Anyone who travels in Africa will notice the same thing that I have seen during my countless trips to this big continent in the last thirty years or so. Wherever you are, you will see women working in the fields, looking after animals, pounding grain, milking cows and goats, tending vegetable gardens – i.e. fully involved in farming.
The IAASTD report gives scholarly back-up to this observation. All the authors reach the same conclusion (and not only for Africa, but for the whole world). Women play an incredibly important role in family farms. The proportion of women in agriculture varies from 20% to more than 70%. In other words, in some places women deserve 70% of the credit for the fact that food is produced at all.
When I was young things weren’t so different. I grew up on a farm in the Lower Valais area of Switzerland. It was my mother who was in charge of the chickens and eggs, and who was the boss in the kitchen and in the vegetable garden. But unlike Switzerland at that time, there’s another important factor in developing countries today: women often also have to carry out physically very demanding tasks, like carrying water and wood, as well as doing heavy work in the fields.
All of this leaves its mark on women. Many of them suffer from poor health. Since they work long hours – even girls of school age – they are often poorly educated. And since women are not the ones with power, their income is often very low.

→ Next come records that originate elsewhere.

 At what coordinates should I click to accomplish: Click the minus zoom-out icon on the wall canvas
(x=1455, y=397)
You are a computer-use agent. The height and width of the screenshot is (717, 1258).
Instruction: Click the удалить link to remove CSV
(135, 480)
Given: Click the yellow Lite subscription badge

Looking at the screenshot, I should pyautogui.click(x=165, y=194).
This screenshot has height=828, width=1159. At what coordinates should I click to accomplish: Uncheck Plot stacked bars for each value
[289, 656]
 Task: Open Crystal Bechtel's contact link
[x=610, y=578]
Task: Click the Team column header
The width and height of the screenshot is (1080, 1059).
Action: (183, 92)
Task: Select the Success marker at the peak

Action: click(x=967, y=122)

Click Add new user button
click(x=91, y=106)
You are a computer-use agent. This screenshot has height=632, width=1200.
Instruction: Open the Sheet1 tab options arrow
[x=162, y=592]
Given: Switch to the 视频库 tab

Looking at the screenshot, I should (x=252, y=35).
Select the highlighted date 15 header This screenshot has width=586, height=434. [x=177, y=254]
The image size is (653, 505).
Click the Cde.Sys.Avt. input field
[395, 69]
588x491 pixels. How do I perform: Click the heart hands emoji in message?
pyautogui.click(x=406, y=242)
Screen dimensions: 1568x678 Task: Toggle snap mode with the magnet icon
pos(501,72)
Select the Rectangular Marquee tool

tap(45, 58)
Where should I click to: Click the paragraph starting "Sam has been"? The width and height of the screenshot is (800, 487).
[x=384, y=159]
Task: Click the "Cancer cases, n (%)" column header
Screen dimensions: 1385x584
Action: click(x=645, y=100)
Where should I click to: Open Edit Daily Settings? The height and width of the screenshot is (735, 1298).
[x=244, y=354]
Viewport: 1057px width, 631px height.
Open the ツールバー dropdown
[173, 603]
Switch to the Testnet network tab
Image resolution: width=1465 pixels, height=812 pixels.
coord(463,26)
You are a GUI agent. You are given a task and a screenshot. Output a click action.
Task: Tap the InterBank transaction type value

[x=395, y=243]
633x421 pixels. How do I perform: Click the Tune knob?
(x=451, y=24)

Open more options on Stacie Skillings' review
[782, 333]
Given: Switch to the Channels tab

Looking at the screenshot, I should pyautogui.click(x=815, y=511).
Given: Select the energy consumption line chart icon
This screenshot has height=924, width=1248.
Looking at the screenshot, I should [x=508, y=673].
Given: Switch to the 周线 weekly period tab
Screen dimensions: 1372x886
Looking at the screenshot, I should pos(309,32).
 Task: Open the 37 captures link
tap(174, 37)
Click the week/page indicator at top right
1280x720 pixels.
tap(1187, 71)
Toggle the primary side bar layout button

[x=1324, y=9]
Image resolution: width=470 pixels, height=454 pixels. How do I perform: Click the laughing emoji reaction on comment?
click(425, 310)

In the IAASTD study we came to the conclusion that things must not go on like this. I remember the moving appeal by the representative from Kyrgyzstan to the final meeting of the IAASTD. On behalf of many others he called for the role of women to be recognised and stressed in the final report. The situation of women should be improved with new laws and suitable mechanisation, the scientists demanded.
So what is to be done?
I think that here again there are many paths which could lead to the same goal. Governments must be persuaded to guarantee equal access to education and property for women. But here it is mainly non-governmental organisations and non-profit making organisations like Biovision which can help to get this process off the ground. Women must be educated, they must have access to information, to the latest scientific knowledge about their areas of activity and to technical aids. And in order to give them the chance to become part of the economy, they must have better opportunities to obtain micro credits. And above all, they should be paid properly.
At the same time, we should be learning from these women. It is often the case that farming knowledge is to be found not among the men who rule, but among the women who do the work. So that is where we must go if we want to understand how agriculture works on small farms, and how it could be improved.
There is nothing new about the fact that women play an important role on farms. It is high time that we should recognise it and offer them the place and the chances that they deserve.